● **SUPPLIED PASSAGE**
########################################

This gives for $Y^i(t=0)=1$

$$P(Y^i,t)=\frac{1}{2}\left(\begin{array}{c}1+e^{-2t}\\ 1-e^{-2t}\end{array}\right).$$

(11)

Since $Y\left(t\right)={\sum }_{i=1}^n{Y}^i\left(t\right)$, the probability distribution $P(Y,t)$ is formally defined as a convolution of the probability distributions $P(Y^i,t)$. For $n=2$, this results in $P(Y,t)=P(Y^1,t)\ast P(Y^2,t)$ and can also be formulated in a verbose fashion

$$\begin{array}{cc}\hfill P(X=2,t)& =P(Y^1=1,t)P(Y^2=1,t)\hfill \\ \hfill P(X=1,t)& =P(Y^1=1,t)P(Y^2=0,t)+P(Y^1=0,t)P(Y^2=1,t)\hfill \\ \hfill P(X=0,t)& =P(Y^1=0,t)P(Y^2=0,t).\hfill \end{array}$$

(12)

$P(X,t)$ and $P(Y,t)$ are equivalent, as can be derived from the Equations (11) and (12) in comparison to the solution of the full system (Equation (8)) and seen in the courses in Figure 1C.

########################################

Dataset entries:
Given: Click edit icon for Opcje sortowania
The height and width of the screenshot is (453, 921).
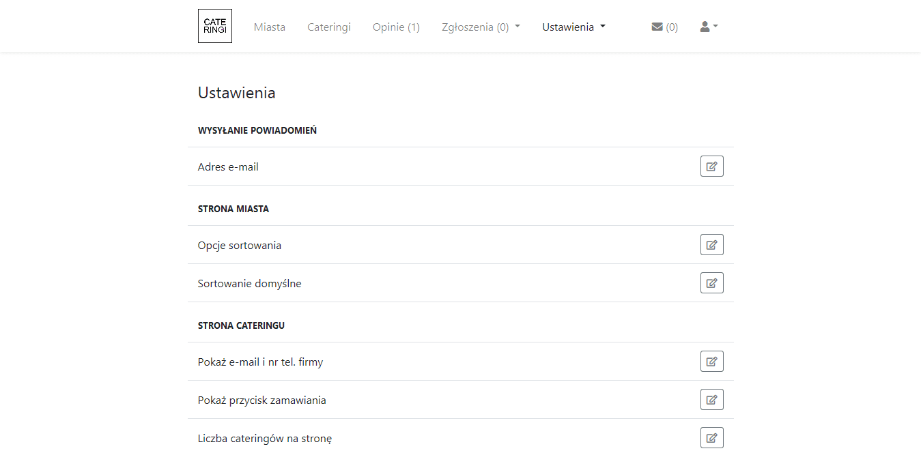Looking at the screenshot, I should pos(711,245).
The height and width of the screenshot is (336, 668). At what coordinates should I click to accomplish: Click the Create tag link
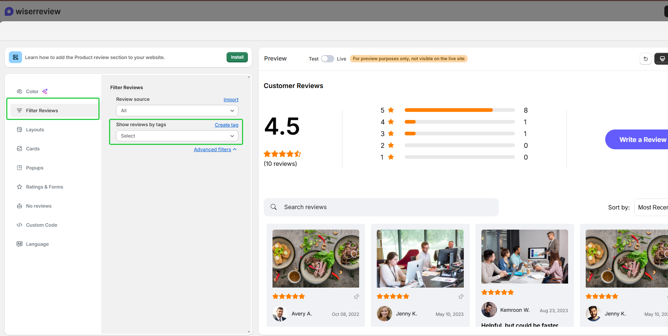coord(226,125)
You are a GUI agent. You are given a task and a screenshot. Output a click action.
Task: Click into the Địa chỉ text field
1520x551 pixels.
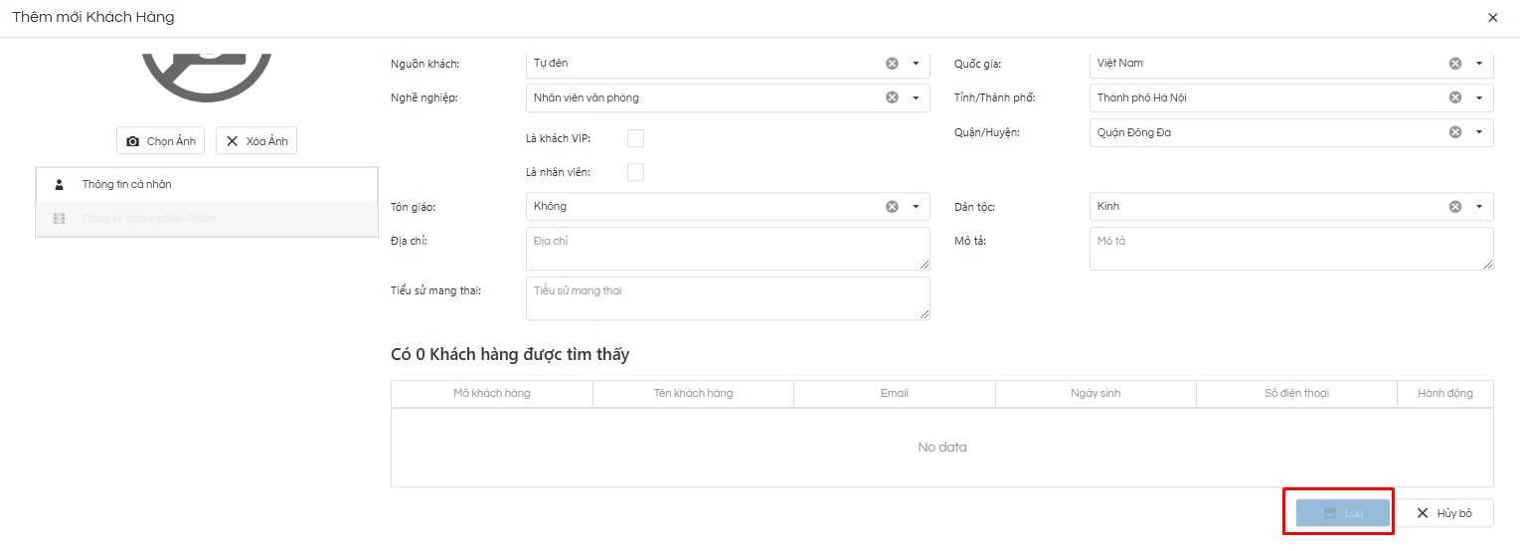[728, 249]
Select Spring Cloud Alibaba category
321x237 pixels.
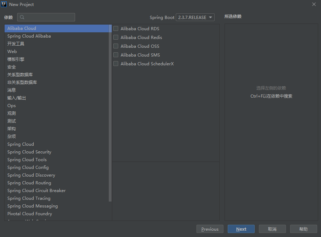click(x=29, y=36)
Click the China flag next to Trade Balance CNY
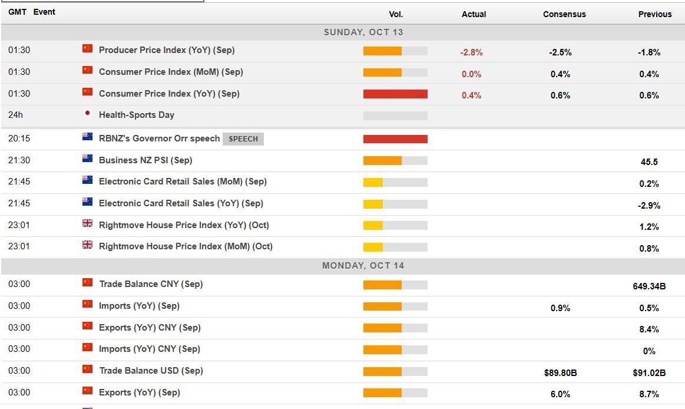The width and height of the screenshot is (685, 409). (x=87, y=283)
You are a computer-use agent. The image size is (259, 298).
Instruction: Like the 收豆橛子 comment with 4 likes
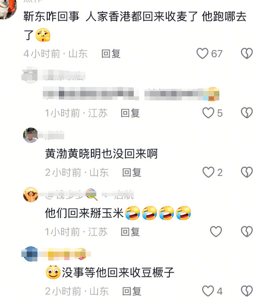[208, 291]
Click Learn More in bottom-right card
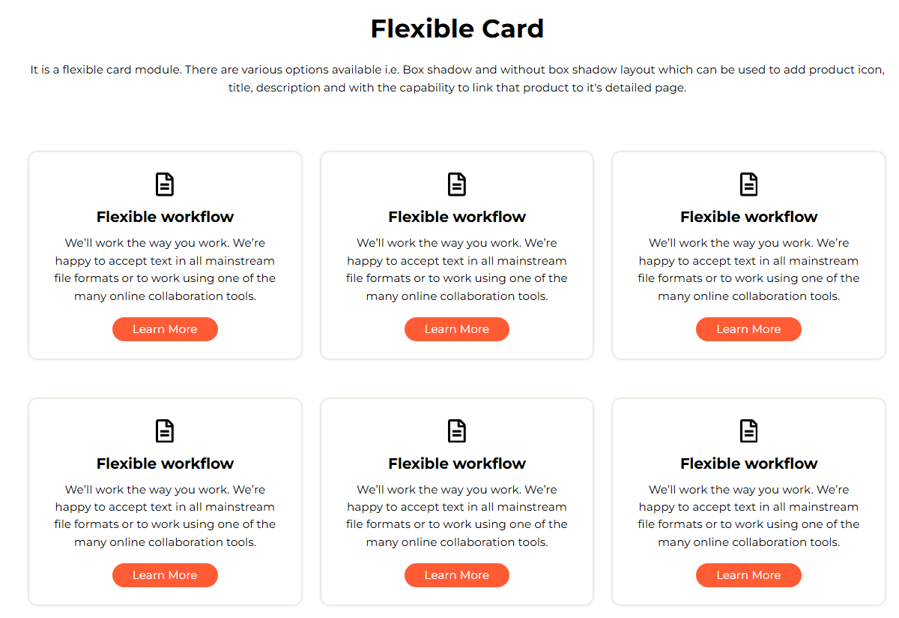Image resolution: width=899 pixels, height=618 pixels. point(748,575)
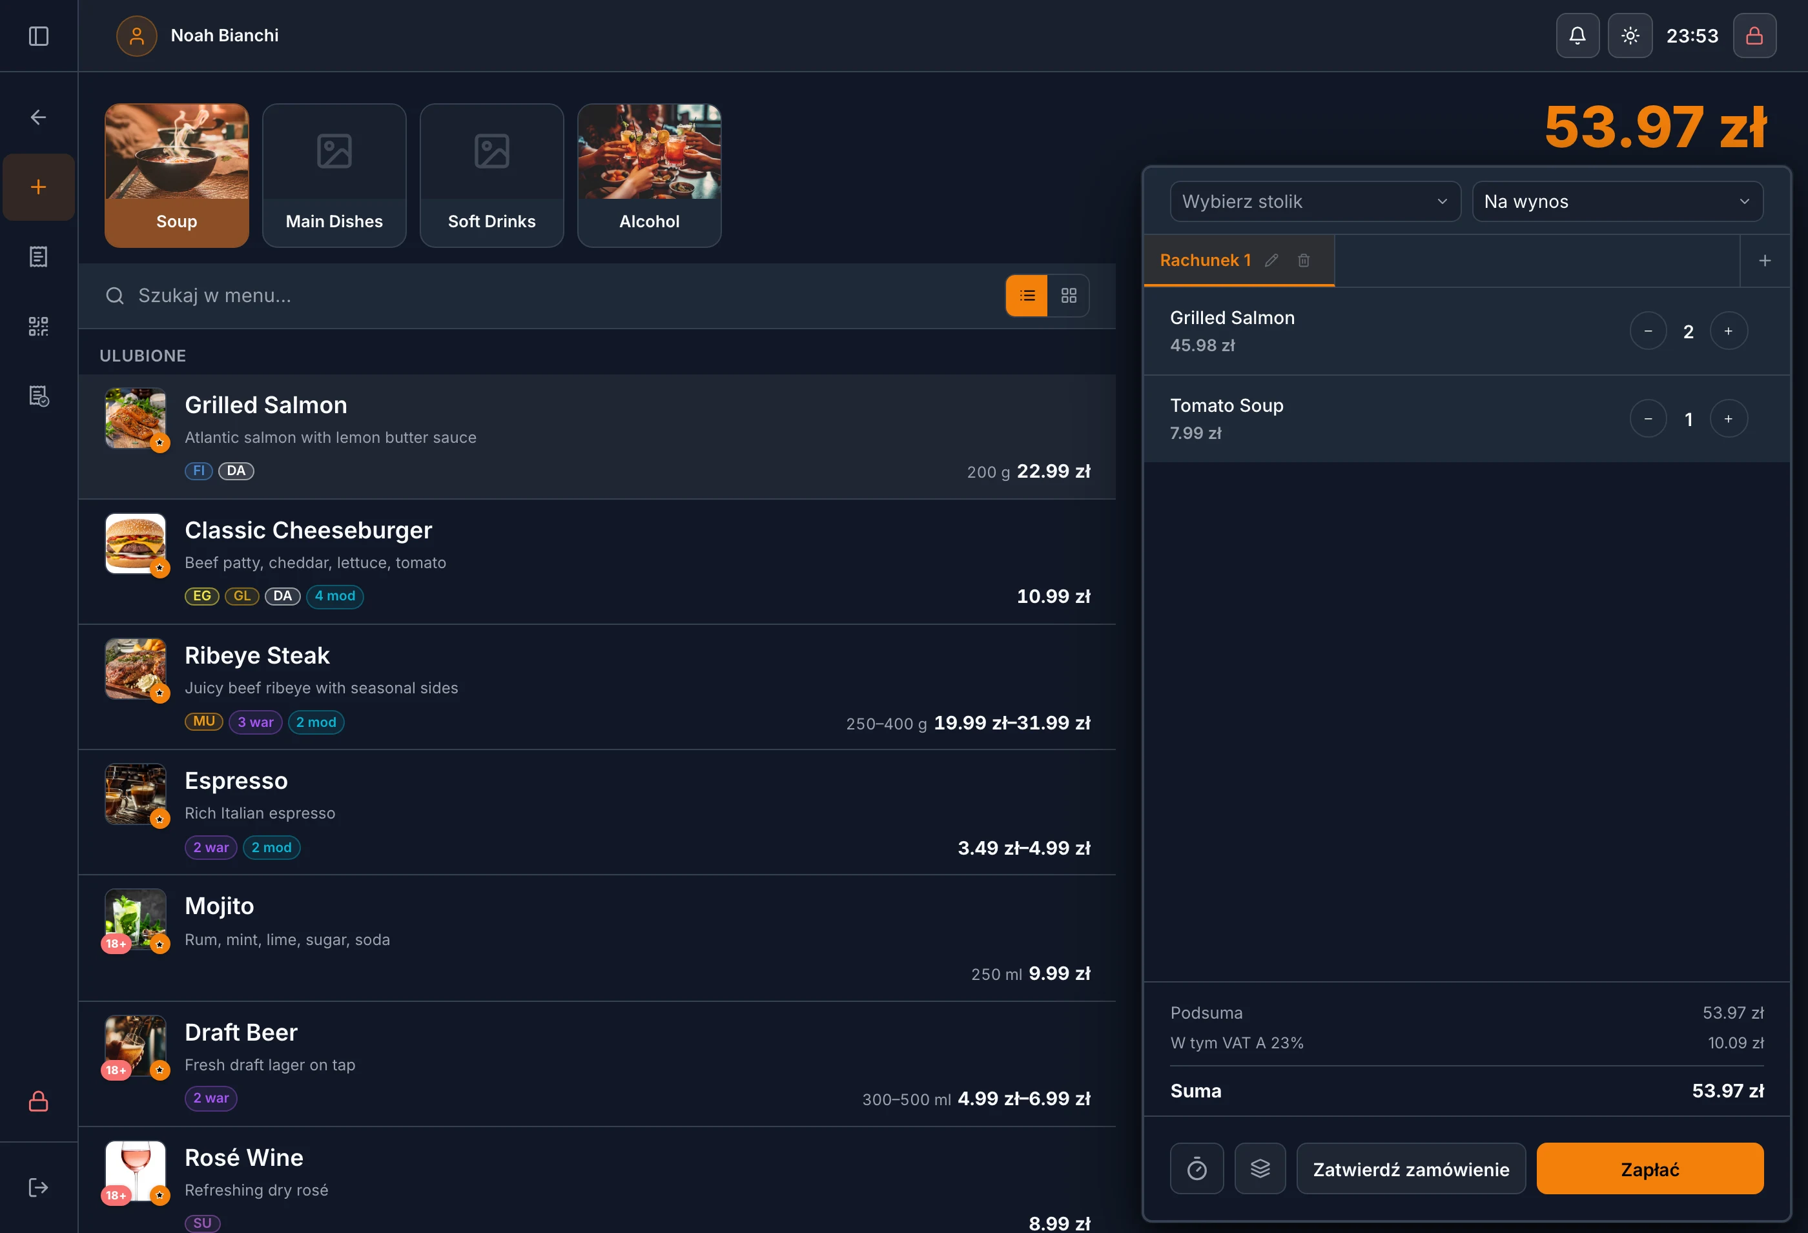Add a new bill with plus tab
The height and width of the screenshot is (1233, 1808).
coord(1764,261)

########################################

● **ASSIGNMENT**
Summarize the passage on probability distributions in two sentences.

● **OUTPUT FOR THIS TASK**
Because Y(t) is the sum of the Y^i(t), the distribution P(Y,t) is formally a convolution of the distributions P(Y^i,t), which for n = 2 gives P(Y,t) = P(Y^1,t) ∗ P(Y^2,t) and can be written out term by term. P(X,t) and P(Y,t) are equivalent, as can be derived by comparing Equations (11) and (12) with the solution of the full system in Equation (8) and as seen in the courses in Figure 1C.